Field was tapped as a potential spy in his time at the State Department—offering reports on colleagues and stealing documents from the West European Division—and continued when he took up a position in Switzerland for the League of Nations in 1936. He was lured to Prague in 1949, where he was arrested. He was then interrogated and tortured, his “confessions” manipulated and manufactured by Stalin to usher in the show trials that brought about the eventual murders of party members across the Eastern Bloc.

Field was not one of Stalin’s master spies. He lacked both the steel and the polished performance skills of a Kim Philby or an Alger Hiss. Field’s betrayals nonetheless cost lives. Above all, however, Noel Field’s story reveals his master’s boundless cruelty and sinister disregard for human life—including the life of his own faithful. Like thousands of others, Field was used—then, having served his purpose, he was discarded.
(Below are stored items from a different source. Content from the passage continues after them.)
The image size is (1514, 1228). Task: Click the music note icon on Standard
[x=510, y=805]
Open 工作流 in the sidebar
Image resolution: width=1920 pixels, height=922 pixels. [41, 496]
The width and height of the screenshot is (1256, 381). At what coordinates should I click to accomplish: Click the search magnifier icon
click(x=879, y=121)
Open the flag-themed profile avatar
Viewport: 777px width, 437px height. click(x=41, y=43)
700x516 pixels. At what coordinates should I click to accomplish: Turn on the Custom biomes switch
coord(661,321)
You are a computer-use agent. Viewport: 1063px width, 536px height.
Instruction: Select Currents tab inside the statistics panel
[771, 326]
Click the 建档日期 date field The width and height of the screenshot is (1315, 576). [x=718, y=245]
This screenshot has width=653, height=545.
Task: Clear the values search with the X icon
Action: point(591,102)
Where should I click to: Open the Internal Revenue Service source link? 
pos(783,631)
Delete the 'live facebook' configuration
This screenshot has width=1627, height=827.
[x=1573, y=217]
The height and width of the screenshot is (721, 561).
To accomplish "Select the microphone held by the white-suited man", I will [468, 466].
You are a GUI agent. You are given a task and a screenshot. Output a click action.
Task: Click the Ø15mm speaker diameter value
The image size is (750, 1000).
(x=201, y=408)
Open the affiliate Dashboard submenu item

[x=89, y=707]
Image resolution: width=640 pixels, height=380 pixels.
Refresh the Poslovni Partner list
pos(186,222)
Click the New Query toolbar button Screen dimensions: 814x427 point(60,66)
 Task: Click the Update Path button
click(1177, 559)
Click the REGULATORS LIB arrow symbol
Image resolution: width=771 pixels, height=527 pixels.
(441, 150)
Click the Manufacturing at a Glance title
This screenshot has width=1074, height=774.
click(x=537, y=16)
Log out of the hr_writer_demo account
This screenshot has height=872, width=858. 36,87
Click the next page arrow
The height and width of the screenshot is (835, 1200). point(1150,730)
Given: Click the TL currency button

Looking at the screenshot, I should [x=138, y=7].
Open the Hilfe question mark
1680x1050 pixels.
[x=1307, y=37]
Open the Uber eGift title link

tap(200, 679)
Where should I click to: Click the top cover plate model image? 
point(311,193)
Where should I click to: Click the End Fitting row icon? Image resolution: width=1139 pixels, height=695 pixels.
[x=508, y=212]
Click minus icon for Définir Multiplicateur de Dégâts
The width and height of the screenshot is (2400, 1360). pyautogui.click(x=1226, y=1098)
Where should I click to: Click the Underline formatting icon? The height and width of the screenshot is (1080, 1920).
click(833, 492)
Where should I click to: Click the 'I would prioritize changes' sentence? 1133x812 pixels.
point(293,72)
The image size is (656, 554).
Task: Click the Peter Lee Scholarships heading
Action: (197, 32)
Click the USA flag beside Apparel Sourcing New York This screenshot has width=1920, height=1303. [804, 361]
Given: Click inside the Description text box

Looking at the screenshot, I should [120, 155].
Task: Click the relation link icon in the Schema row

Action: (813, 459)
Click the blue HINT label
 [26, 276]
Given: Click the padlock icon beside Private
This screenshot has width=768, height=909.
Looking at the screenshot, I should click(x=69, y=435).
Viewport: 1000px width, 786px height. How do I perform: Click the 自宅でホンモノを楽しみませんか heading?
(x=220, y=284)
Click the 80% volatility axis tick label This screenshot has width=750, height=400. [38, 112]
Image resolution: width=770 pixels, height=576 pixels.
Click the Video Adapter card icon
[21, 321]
Communism tempted many of Field’s generation. Most, having observed the chasm between its promise and brutal reality, eventually moderated or abandoned their early zeal. Not Field. Though the dream of a triumphant working class soured and turned murderous, he stayed locked to his faith. He did not die a martyr in battle, but eventually he embraced a form of the martyrdom of innocents—his own among them—because that is what his master, Stalin, ordained.

Field never publicly spoke nor wrote candidly about his terrible choices. As Hungarian journalists working for American wire services in Budapest in the 1950s, my parents covered Field’s arrest by Soviet authorities, as well as the show trial that followed. Then, my parents were themselves arrested, and my father shared Field’s interrogator before his own fake trial for espionage. Moreover, my father was held in the same cell the American had previously occupied, both had been “Prisoner No. 410” for a period. Then, during the chaos of the Hungarian Revolution of October 1956, my parents located Field and his wife, and conducted the only known interview with them. Those are the circumstances that led me to write a book about him.

The post-Soviet Russia of Vladimir Putin is a craven, sly player on the international stage—a ruthlessly self-interested authoritarian, nationalistic project. Any pretense or sense of romance or idealism about Moscow’s role in global affairs is long gone, and so it is sometimes hard to remember now the power Russia once wielded in subverting some of our best and brightest through its appropriation of the socialist ideal.

But history—and a certain human vulnerability toward messiahs of all stripes—makes clear that there will be other waves of fanaticism in the future. They may be as dangerous and hard to control as the movement that now captures fighters for militant Islam, or the one that once held Noel Field. And Americans must always ensure that their own ideals are maintained and renewed, to withstand these external threats and misguided betrayals from within.